Como posso querer algo mais do que ter alma? A alma não me ensina quem sou, mas me faz me sentir exterior a mim. A alma não se tornou alma como certeza de si, de que é seguro ser alma. A sinceridade é uma dor, um abismo sem fim. Quando sonhava meus sonhos, eu não mais existia, mas sonhar comigo é melhor que existir. Vida, eu sonhava teus sonhos sem ti. O fim não é conquista da alma, é conquista apenas do fim. O fim é a certeza de não morrer. Vivo pela morte. Vida, a única lembrança que tenho de ti é minha alma, meu ser é apenas onde te esqueço. O medo de a alma me perder, sou eu a viver. O deslizar da alma se perde em viver. Meu ser me ensina a ser, sem mim. Tudo perdi em ser. O nada é algo que foi perdido dentro de outro ser, que é apenas eu. Existo apenas no vazio de mim, que não se importa com o que sonho, mas, sim, se eu sonho. Aprofundar o nada não é sonhar. Sonhar é deixar de ser eu, ser apenas um ser, que existe por mim, que devia ser eu, não estou ausente, sou apenas eu, sem ausências. A ausência é outro ser em mim. Apenas a ausência me desperta. Mesmo assim, sou um despertar sem ausências. A alegria é ausência da alma. Tudo na ausência é verdadeiro. A ausência é recuperar o tempo. Não há tempo na presença. A única coisa verdadeira na presença é a ausência. Nem a presença, nem a ausência, é o ser. Ser é ser apenas livre, sem ausência, sem presença. Talvez, nem a vida seja presença de nada. Não existe presença, nem mesmo na morte. O nada é a presença de alguém, mas não é presença da presença. Não é preciso ir longe para ter uma presença. A presença está em todo lugar, por isso não existe. É fácil existir sem a presença. Se a presença se tornar ausência, não há mais vida. A reconciliação com o nada não faz a vida existir. A existência não é a vida, não é o ser. A existência é mais pura que o ar. O ar supre a existência que faltava em mim.
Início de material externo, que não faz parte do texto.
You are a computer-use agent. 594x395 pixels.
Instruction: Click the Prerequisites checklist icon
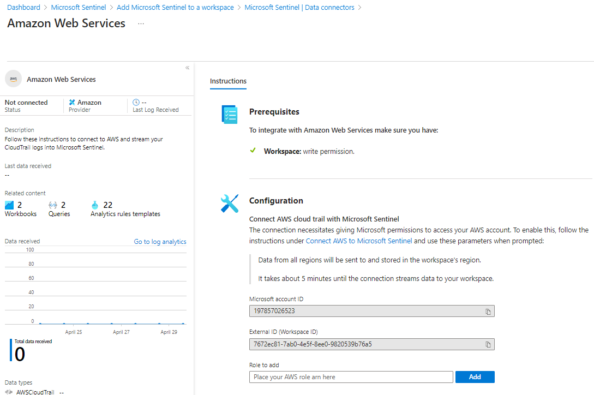pos(230,115)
O pavor do silêncio na fala

A fala é o medo, o pavor do silêncio. O silêncio é infinito na fala. Amo, pois o instante vive, não é a vida, mas é por onde consigo amar. O desespero é o começo de viver, que pode nunca se tornar feliz. A solidão fala para ninguém, eu falo ao menos comigo, em mim. O falar é eterno. O desapego da fala é a alma. Não há eternidade sem alma. O tempo é indefinido pelo olhar que lhe damos, se define infinito, sem um único olhar. A alma deixa o tempo escorregadio, como se algo pudesse fluir no tempo, como eternidade. A eternidade, sem tempo, tem em si apenas a maneira como olhei para o tempo, para lembrar da minha eternidade. Sou eterna em viver, em morrer, em ser quem sou. No fim do silêncio, cresce minha dor. Sofro por me ouvir, quebrando o silêncio, amortecendo o amor. Nem pelo silêncio, consigo ser minha alma. Eternidades partem por ficar, o ser continua o mesmo sem a eternidade. A eternidade é uma maneira de chegar ao ser. O ser é refém da eternidade, mas o ser não existe na eternidade, por isso é eterno no nada, no vazio, mas não é eterno nele mesmo. Meu eu no ser eterno, talvez somente assim eu possa amar, pela eternidade que se foi.